Monday, November 8, 2010

Pasta Pasta

It's Saturday afternoon in the Chef's kitchen preparing for dinner. I was given the duty to make pasta. I've never made pasta before, but eaten many delicious fresh pasta. You really can't beat handmade pasta. As an avid Food Channel watcher, I've seen pasta made on TV before. I'm thinking it shouldn't be too difficult. I was excited.

Here I am cracking the eggs into my small well, the beaten egg starts to spew out from my well making a mess. Clearly, my mount wasn't deep enough so I add more flour trying to stop the egg from running all over the place. What a doughy mess. Finally I was able to get a workable ball of dough. I could have used a stand mixer but where's the fun in that.



I thought it came out pretty good for this being my first time making pasta. If anything, it was probably a bit softer than it should have been.
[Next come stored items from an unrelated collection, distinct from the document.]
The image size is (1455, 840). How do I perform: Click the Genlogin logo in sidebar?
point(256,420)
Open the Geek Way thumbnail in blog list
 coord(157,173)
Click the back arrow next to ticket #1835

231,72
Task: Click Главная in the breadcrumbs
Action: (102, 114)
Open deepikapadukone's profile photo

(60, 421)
Things to work on next time:
  • start with a bigger mount of flour (3 1/2 cups, then add 1/2 cup increments)
  • more flour for a firmer dough
  • beat 4 eggs before pouring into the well
  • use a bit of semolina flour


White & Grape Tomatoes w/Burrata

We had gone to the Farmer's Market that morning and the white and grape tomatoes were so sweet that we needed to get some. When you think of fresh tomatoes, the first thing that comes to mind is a caprese. The white tomatoes were so delicious I wish we got more of it. Unfortunately, the burrata cheese that we purchased had just gone bad. Burrata should never taste bitter. What a bummer. Hopefully the Farmer's Market will have more of those white tomatoes.

Score: 9/10


Lobster Pasta

We made lobster pasta with the pasta that I had made. It wasn't the best dish, nor was it bad, but it was better than average. It had a good lobster bisque flavor. I thought the panchetta added a nice savory component. Also the mushrooms paired well with the lobster bisque. I love how a pretty good dish like this can stir up your creativity to improving it. I'm already thinking in ways to make it a 10.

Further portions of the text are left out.